PROBLEM STATEMENT -> Excluding pictures, retype the line with "The width and" and each line that follows it to the end of the data below, word for word.

Pixel coordinate grounding data
****

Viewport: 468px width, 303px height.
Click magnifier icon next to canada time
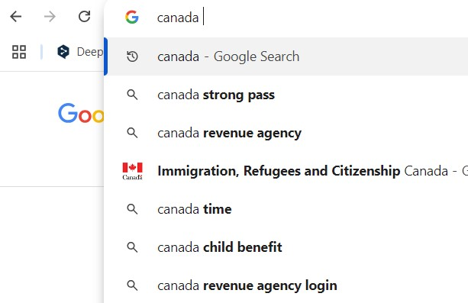(132, 209)
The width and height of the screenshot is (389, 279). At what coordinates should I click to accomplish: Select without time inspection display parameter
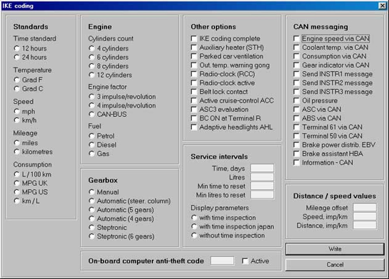point(194,235)
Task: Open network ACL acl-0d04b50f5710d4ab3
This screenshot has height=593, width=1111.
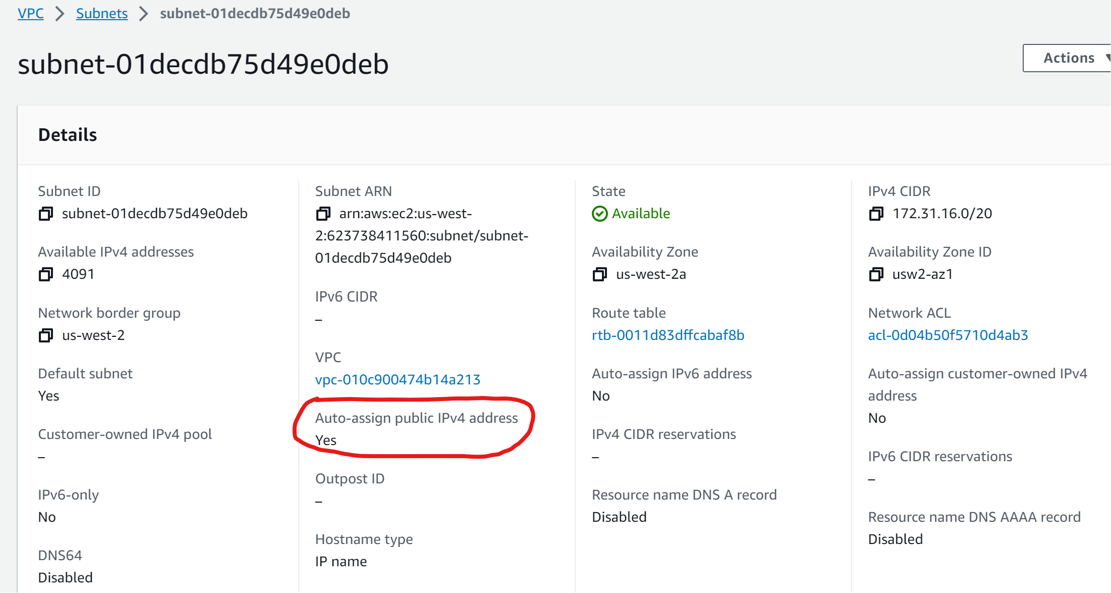Action: click(948, 335)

****

SOLUTION TO THE PROBLEM ->
The width and height of the screenshot is (389, 279). At what coordinates should I click to accomplish: Select without time inspection display parameter
point(194,235)
Task: Open network ACL acl-0d04b50f5710d4ab3
This screenshot has height=593, width=1111.
Action: click(948, 335)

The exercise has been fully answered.